■ Exercise objective
All that is wanted is a word-for-word retyping of the lines from the one containing "Image resolution: width=232, height=2576." through the end of the material below.

■ Provided material
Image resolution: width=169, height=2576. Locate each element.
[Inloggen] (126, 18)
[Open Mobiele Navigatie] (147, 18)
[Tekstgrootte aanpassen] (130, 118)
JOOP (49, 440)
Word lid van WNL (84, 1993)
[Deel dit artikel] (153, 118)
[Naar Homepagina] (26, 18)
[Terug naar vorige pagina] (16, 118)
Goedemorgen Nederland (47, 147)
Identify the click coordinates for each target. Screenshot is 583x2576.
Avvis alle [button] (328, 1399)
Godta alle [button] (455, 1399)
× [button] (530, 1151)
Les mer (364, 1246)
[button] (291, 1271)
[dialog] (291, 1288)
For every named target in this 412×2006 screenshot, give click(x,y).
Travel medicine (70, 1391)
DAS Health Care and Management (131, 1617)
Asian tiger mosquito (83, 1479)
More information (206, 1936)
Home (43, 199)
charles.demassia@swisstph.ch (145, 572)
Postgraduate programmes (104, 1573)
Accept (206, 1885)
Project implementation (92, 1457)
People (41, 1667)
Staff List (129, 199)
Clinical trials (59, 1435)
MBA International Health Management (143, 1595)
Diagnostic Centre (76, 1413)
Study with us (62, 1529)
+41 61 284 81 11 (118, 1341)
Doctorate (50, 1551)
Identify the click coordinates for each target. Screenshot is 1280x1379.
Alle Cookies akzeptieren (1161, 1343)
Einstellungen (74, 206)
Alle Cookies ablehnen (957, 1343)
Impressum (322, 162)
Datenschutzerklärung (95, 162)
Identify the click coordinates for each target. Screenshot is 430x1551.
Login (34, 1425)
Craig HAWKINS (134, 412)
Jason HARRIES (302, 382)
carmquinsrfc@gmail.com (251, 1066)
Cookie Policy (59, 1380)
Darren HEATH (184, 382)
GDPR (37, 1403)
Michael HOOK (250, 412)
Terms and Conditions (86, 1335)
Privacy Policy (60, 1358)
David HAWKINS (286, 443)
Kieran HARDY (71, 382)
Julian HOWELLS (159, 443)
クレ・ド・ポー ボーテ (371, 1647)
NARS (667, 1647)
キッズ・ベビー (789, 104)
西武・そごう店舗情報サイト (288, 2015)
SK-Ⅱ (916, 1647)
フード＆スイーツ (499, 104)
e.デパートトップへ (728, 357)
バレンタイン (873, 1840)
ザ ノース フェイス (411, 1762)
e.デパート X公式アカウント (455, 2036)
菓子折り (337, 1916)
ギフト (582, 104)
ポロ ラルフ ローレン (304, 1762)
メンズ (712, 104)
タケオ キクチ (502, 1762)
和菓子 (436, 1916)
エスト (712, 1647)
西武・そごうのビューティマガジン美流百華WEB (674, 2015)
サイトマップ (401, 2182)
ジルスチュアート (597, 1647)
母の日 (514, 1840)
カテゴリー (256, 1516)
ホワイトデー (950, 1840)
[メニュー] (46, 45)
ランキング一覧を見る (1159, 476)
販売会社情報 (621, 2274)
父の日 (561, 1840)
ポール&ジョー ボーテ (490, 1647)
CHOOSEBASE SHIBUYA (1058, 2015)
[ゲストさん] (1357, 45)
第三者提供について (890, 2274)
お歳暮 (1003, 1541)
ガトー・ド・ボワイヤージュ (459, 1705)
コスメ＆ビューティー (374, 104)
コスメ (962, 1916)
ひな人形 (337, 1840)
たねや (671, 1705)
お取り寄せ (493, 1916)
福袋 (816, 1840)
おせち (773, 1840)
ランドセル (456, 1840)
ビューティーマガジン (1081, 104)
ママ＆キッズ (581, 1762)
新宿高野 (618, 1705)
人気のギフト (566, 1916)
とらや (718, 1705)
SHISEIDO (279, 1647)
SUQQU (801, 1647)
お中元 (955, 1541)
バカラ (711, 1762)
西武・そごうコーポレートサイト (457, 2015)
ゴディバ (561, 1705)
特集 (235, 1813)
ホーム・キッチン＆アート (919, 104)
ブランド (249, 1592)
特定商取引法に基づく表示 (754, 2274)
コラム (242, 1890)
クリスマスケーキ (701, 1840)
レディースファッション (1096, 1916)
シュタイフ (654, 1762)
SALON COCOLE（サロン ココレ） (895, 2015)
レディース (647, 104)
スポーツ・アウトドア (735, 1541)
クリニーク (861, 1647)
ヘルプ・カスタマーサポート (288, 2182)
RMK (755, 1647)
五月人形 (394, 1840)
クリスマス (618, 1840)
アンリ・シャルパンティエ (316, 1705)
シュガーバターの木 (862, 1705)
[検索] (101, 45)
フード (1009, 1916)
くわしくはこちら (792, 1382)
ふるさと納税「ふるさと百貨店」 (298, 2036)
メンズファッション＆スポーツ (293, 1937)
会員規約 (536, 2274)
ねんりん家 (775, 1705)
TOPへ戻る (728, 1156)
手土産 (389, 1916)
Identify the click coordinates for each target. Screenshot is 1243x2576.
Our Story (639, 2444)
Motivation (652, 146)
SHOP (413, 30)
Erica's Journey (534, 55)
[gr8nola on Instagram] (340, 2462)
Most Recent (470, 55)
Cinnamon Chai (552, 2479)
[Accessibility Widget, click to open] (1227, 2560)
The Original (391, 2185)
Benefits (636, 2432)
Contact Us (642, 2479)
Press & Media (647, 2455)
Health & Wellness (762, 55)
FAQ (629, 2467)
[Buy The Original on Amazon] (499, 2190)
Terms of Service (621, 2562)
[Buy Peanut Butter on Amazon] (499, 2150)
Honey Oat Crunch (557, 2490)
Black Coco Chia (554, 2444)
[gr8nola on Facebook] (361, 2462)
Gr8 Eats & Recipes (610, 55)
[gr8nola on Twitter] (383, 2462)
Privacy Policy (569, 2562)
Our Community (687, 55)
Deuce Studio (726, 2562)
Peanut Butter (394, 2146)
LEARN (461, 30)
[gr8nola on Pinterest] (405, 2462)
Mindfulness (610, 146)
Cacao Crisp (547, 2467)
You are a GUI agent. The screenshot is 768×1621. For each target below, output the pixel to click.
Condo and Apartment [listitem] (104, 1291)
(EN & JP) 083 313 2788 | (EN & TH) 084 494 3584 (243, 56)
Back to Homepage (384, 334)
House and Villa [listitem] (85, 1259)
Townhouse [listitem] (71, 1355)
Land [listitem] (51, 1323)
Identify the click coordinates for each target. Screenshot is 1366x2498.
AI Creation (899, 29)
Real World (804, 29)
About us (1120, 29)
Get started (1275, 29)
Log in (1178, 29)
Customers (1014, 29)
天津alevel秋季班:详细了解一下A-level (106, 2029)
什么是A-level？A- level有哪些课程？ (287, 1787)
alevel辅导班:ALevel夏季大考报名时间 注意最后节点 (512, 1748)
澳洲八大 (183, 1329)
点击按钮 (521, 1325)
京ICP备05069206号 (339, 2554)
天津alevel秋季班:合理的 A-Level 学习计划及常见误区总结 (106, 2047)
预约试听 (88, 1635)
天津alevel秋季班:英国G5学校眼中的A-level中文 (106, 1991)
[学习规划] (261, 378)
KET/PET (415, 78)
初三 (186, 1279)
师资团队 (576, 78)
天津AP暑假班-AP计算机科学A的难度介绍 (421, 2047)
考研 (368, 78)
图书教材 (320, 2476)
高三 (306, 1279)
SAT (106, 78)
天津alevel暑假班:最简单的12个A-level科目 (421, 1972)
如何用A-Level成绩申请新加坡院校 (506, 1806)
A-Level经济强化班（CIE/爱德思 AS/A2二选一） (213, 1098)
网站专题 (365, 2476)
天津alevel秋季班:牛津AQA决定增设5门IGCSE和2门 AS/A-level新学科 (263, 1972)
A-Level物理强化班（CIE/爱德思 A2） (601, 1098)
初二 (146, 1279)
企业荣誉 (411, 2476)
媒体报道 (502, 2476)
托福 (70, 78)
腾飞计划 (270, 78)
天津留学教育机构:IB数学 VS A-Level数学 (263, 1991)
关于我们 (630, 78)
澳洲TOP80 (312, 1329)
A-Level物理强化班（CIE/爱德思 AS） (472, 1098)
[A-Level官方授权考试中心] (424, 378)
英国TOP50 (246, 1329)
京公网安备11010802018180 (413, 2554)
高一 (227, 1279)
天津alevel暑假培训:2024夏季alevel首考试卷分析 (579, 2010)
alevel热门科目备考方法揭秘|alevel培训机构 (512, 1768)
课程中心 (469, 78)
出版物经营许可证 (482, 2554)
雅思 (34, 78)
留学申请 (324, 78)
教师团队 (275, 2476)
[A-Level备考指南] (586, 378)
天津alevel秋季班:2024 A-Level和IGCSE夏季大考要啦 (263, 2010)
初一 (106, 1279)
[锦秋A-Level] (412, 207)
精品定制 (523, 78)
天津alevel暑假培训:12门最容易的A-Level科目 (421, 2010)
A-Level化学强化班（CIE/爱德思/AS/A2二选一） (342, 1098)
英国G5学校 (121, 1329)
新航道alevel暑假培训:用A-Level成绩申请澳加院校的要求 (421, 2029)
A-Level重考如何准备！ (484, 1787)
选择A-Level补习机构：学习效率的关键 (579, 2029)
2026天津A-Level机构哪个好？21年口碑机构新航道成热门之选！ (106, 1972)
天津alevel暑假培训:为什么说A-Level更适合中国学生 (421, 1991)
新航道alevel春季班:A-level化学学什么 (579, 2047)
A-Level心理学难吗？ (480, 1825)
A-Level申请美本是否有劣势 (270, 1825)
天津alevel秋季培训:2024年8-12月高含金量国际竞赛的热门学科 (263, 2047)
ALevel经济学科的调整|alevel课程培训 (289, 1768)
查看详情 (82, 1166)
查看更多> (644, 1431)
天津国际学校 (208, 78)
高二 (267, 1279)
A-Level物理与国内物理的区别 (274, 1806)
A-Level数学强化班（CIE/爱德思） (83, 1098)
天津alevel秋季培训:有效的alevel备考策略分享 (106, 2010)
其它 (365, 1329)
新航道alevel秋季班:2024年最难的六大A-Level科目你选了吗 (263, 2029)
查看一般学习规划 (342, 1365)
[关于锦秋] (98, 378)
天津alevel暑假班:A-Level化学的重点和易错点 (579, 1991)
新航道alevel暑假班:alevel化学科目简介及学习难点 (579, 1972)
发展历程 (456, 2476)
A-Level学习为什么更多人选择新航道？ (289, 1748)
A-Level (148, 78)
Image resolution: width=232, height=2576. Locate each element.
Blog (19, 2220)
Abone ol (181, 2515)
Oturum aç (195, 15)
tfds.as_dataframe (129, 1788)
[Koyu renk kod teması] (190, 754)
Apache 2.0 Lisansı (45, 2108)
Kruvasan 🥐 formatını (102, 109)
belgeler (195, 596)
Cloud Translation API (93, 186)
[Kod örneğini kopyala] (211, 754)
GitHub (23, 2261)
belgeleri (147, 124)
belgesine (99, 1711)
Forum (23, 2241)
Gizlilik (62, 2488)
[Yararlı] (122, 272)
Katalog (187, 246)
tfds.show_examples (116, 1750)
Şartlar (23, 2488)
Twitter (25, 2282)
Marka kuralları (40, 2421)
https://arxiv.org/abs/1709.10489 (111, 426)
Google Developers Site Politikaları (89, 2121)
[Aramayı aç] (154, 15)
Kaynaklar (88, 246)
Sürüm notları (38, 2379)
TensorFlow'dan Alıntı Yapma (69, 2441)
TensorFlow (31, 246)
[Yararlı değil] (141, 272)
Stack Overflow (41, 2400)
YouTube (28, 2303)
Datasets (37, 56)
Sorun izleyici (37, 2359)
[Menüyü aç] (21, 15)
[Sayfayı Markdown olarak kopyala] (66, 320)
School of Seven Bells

■ Solution for this problem
Image resolution: width=232, height=2576. Locate each element.
Blog (19, 2220)
Abone ol (181, 2515)
Oturum aç (195, 15)
tfds.as_dataframe (129, 1788)
[Koyu renk kod teması] (190, 754)
Apache 2.0 Lisansı (45, 2108)
Kruvasan 🥐 formatını (102, 109)
belgeler (195, 596)
Cloud Translation API (93, 186)
[Kod örneğini kopyala] (211, 754)
GitHub (23, 2261)
belgeleri (147, 124)
belgesine (99, 1711)
Forum (23, 2241)
Gizlilik (62, 2488)
[Yararlı] (122, 272)
Katalog (187, 246)
tfds.show_examples (116, 1750)
Şartlar (23, 2488)
Twitter (25, 2282)
Marka kuralları (40, 2421)
https://arxiv.org/abs/1709.10489 (111, 426)
Google Developers Site Politikaları (89, 2121)
[Aramayı aç] (154, 15)
Kaynaklar (88, 246)
Sürüm notları (38, 2379)
TensorFlow'dan Alıntı Yapma (69, 2441)
TensorFlow (31, 246)
[Yararlı değil] (141, 272)
Stack Overflow (41, 2400)
YouTube (28, 2303)
Datasets (37, 56)
Sorun izleyici (37, 2359)
[Menüyü aç] (21, 15)
[Sayfayı Markdown olarak kopyala] (66, 320)
School of Seven Bells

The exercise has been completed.